A new space race is emerging as the world commits to going to and staying in space. “We choose to go back to the moon, and then onto Mars, and were going to do it together,” said former Florida Senator and current National Aeronautics and Space Administration (NASA) Director Bill Nelson about the deep partnerships forged between nations and the private corporations that are contributing to the Artemis 2 mission and Lunar Gateway project.
A New Cadre of Launch Vehicles
In the last several months, the world has witnessed two of the most powerful rockets ever launched on American soil. The NASA Space Launch System (SLS) mission Artemis Block 1 lifted off last November from Kennedy Space Center’s historic Launch Complex 39B in Cape Canaveral, Fla. Then, as part of a contract with NASA, SpaceX’s Starship test blasted off in the latter half of April this year, making it the most powerful rocket ever launched. NASA is confident in SpaceX and the Starship model and plans to use a modified version of the rocket as the Human Landing System for its upcoming lunar space station.
International Tensions and the Rise of LEO
America’s return to space signals a significant dynamic shift toward the future of space flight.
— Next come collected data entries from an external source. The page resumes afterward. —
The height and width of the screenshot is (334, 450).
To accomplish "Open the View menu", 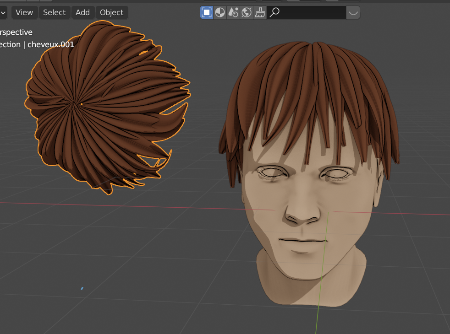I will pos(24,12).

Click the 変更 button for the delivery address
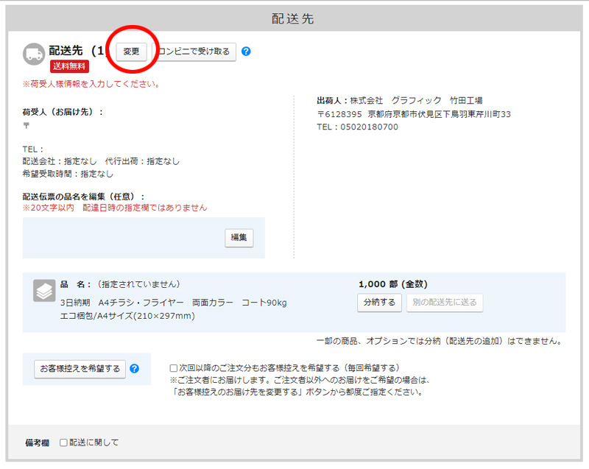[131, 52]

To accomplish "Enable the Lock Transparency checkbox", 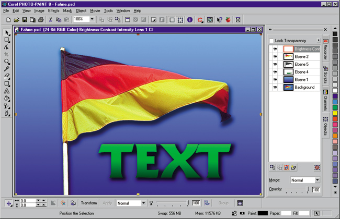I will point(271,41).
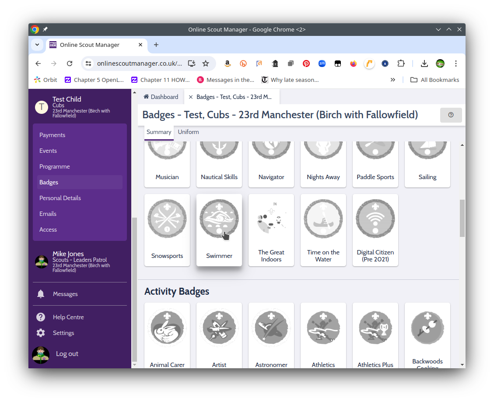
Task: Open Chrome three-dot menu
Action: (456, 63)
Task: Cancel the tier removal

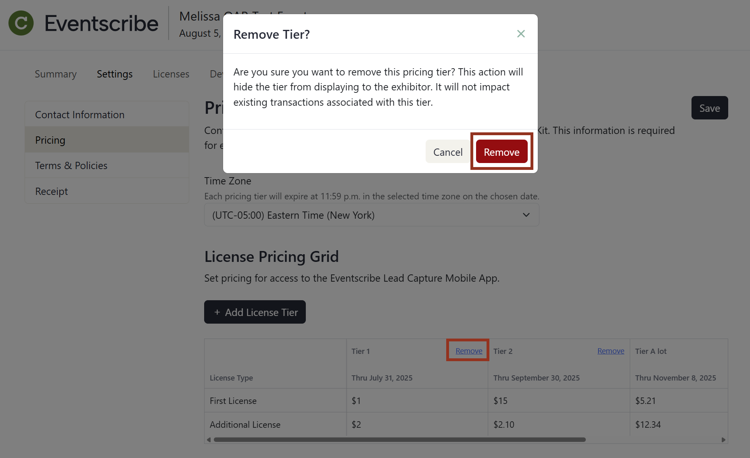Action: pyautogui.click(x=447, y=152)
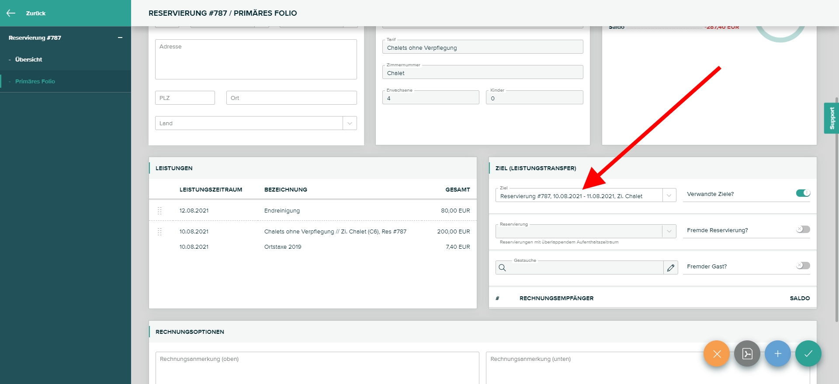Click the orange cancel X button
The width and height of the screenshot is (839, 384).
coord(716,353)
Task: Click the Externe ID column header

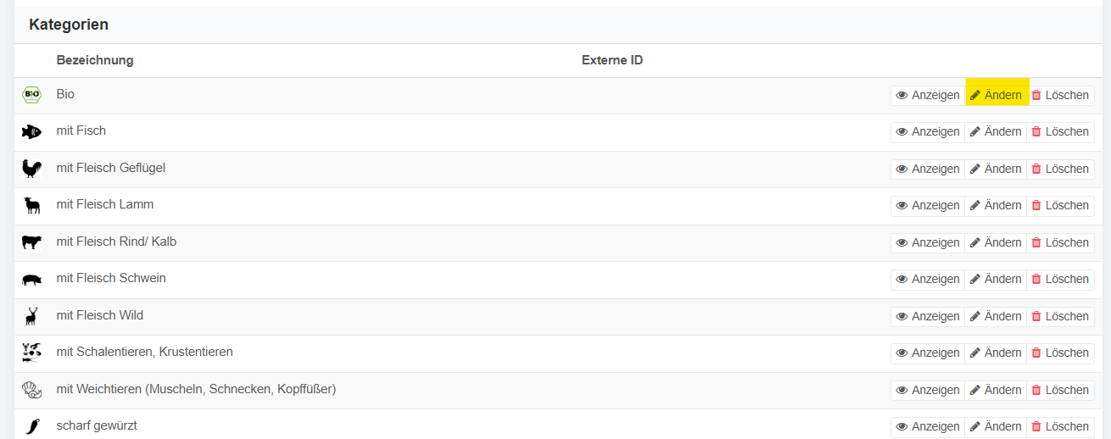Action: pyautogui.click(x=611, y=60)
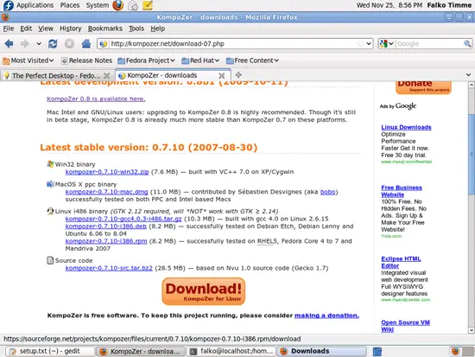475x357 pixels.
Task: Open the search engine selector dropdown
Action: (x=387, y=44)
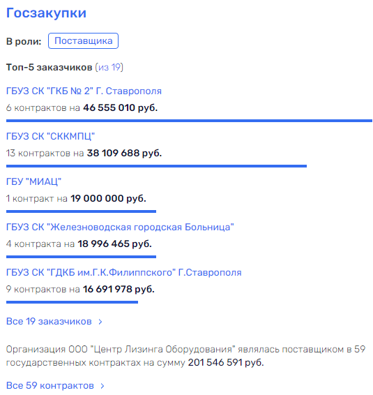Select the Поставщика role tab
373x395 pixels.
pos(83,40)
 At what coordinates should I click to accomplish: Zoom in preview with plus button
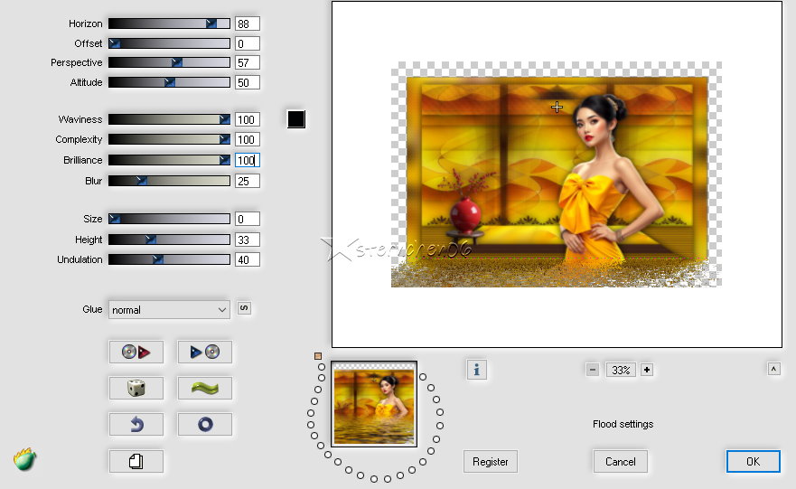point(647,370)
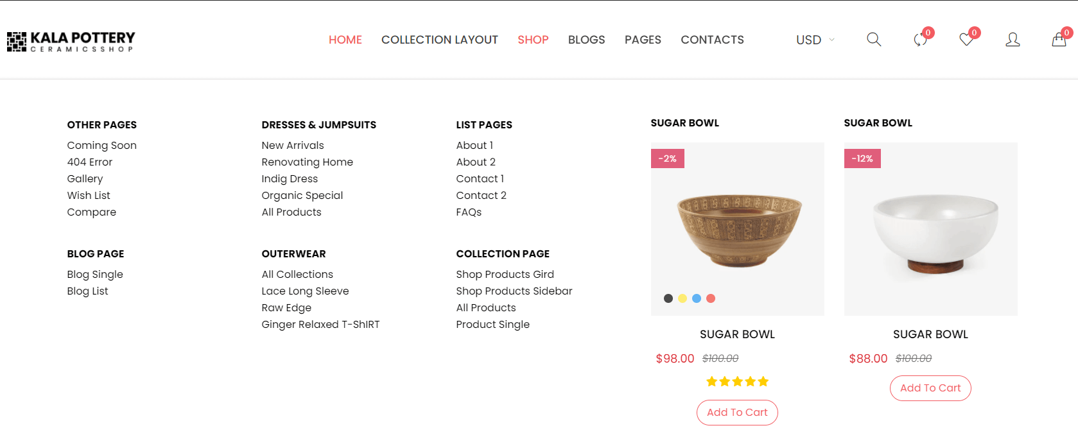Open the user account icon
This screenshot has width=1078, height=446.
[1013, 40]
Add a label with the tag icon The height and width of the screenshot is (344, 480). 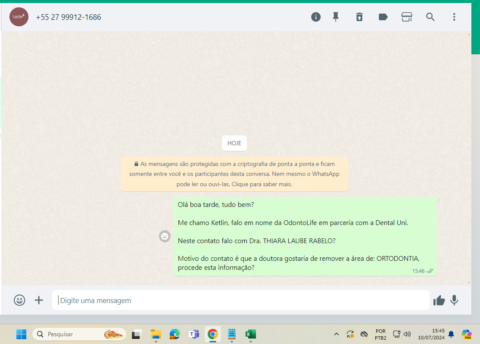point(383,17)
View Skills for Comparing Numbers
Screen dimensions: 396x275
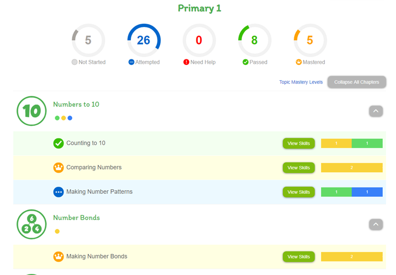click(x=299, y=168)
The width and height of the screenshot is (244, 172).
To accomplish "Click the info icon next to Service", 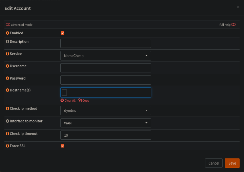I will point(7,54).
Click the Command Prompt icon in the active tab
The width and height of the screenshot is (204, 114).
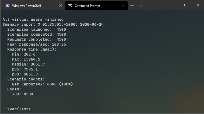click(x=70, y=6)
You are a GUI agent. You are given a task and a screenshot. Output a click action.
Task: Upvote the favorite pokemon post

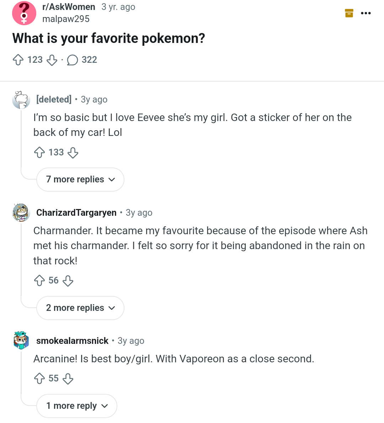tap(18, 60)
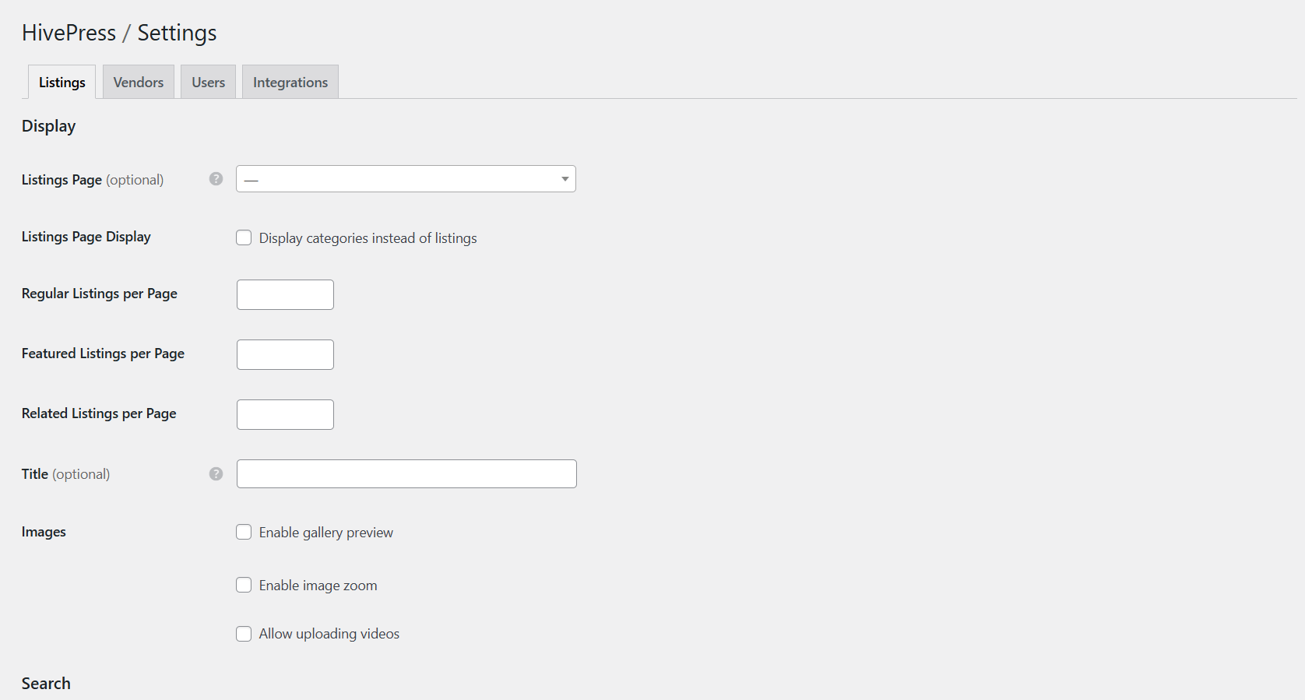Enable image zoom for listings
The width and height of the screenshot is (1305, 700).
(x=244, y=585)
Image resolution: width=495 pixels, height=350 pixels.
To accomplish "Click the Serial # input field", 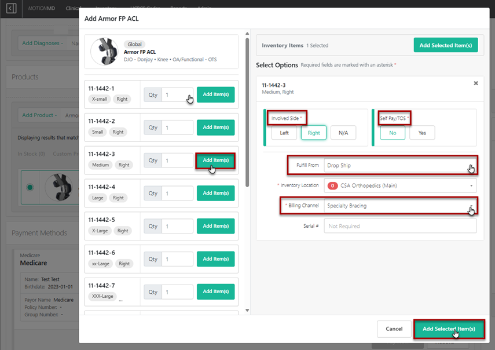I will click(x=400, y=226).
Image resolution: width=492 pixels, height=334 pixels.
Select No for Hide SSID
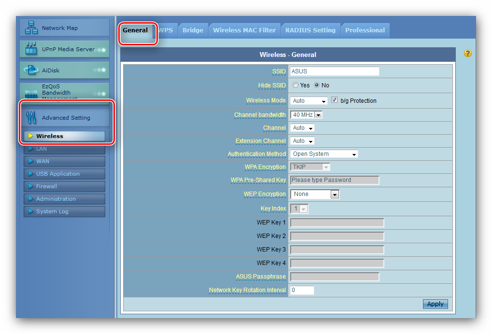(317, 85)
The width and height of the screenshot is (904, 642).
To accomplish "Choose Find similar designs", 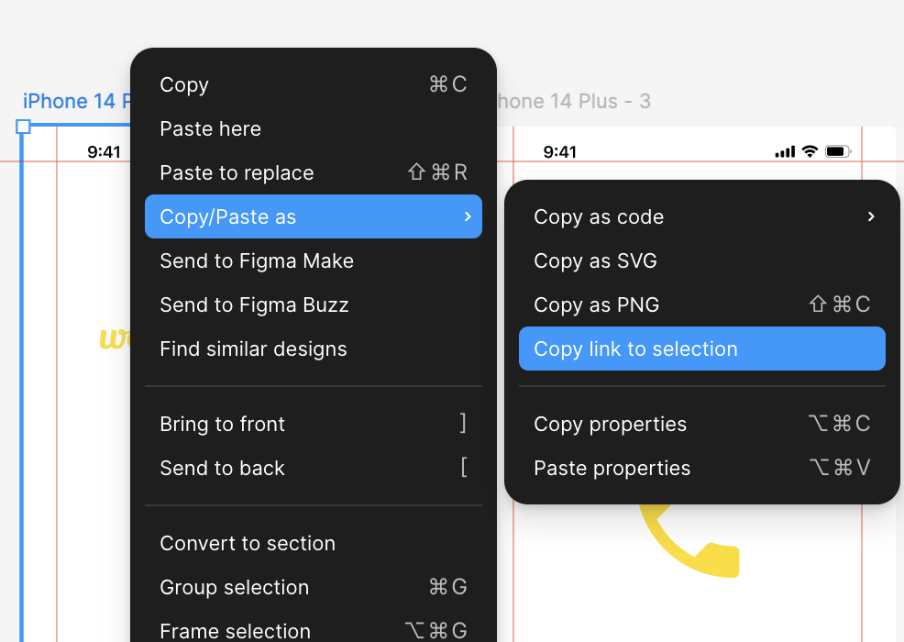I will pyautogui.click(x=312, y=349).
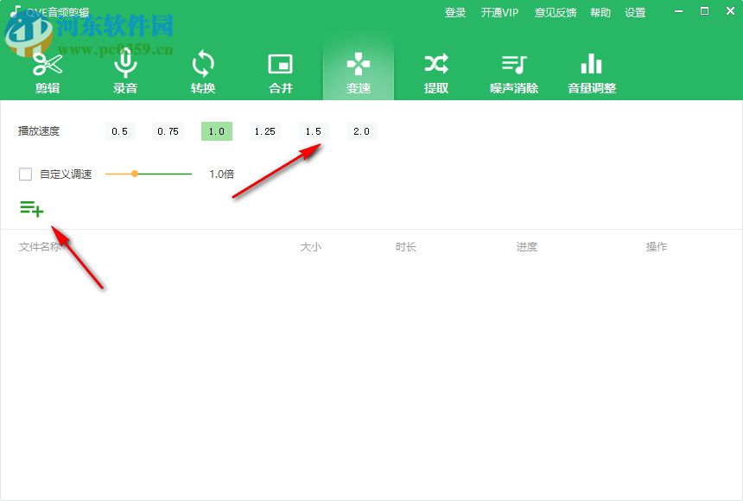Open the 开通VIP upgrade page

tap(500, 12)
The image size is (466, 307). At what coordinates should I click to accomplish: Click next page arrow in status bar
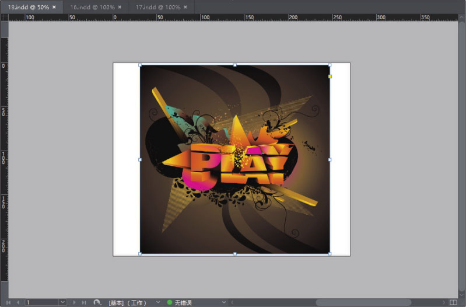coord(74,302)
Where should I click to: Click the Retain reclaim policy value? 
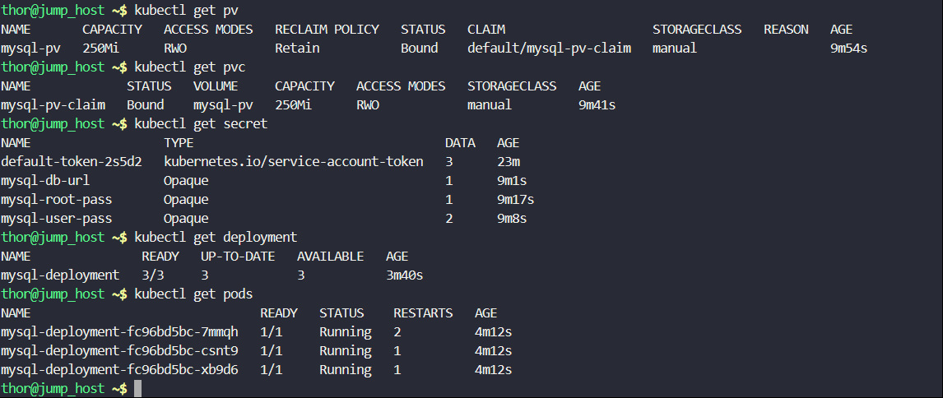point(297,48)
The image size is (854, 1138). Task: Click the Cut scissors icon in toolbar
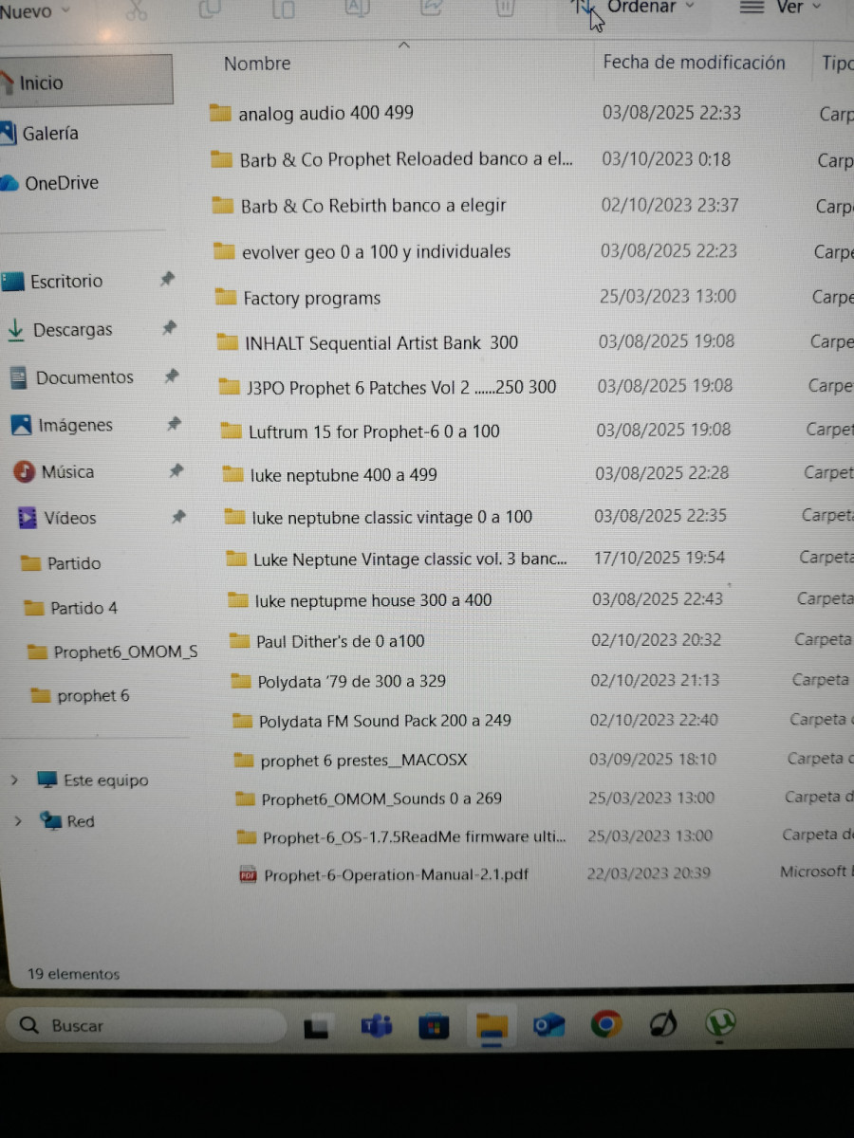point(137,9)
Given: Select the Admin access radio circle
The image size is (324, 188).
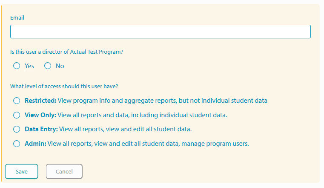Looking at the screenshot, I should [17, 144].
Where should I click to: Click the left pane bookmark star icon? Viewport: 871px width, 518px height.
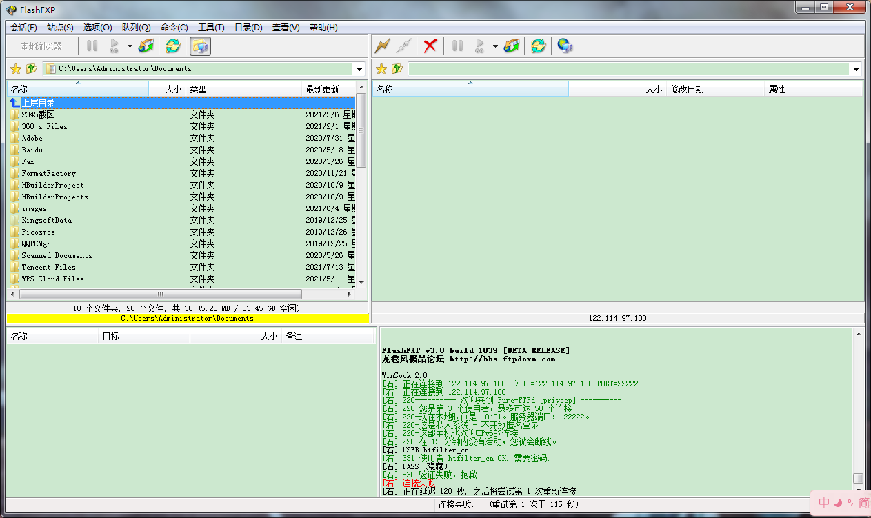click(16, 69)
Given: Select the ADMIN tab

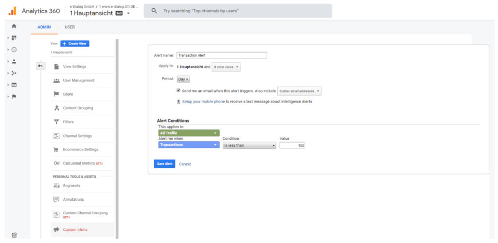Looking at the screenshot, I should click(44, 27).

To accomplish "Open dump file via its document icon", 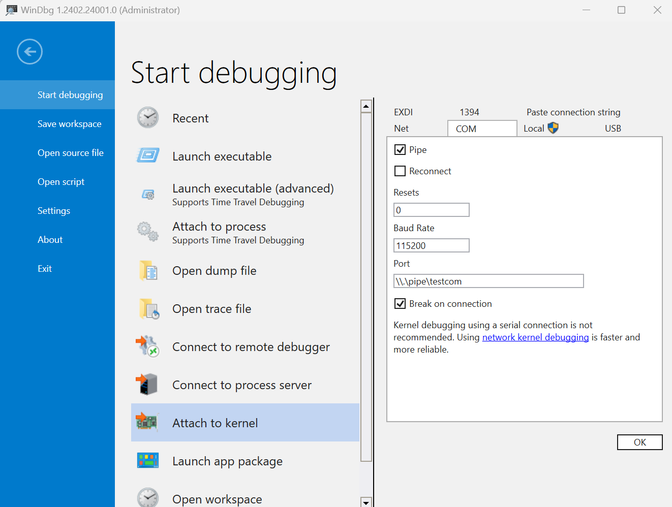I will pos(147,270).
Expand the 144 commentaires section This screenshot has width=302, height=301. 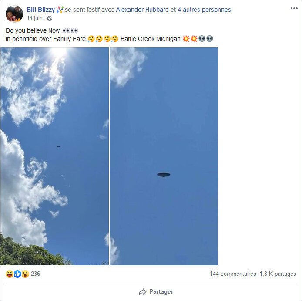(233, 274)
With the retirement of the Space Shuttle in 2009, American astronauts relied on Russian Soyuz vehicles for expeditions to the International Space Station. NASA’s recent shift in contracting with SpaceX’s Falcon 9 system has alleviated the reliance on Russian rockets while not wholly removing Russia from the program.
Following the Russian invasion of Ukraine, international sanctions seeking to isolate Russia resulted in souring the U.S.-Russian ISS relationship. Having weathered previous diplomatic skirmishes since its inception in 1993, Russia announced its eventual withdrawal with a target date of 2030.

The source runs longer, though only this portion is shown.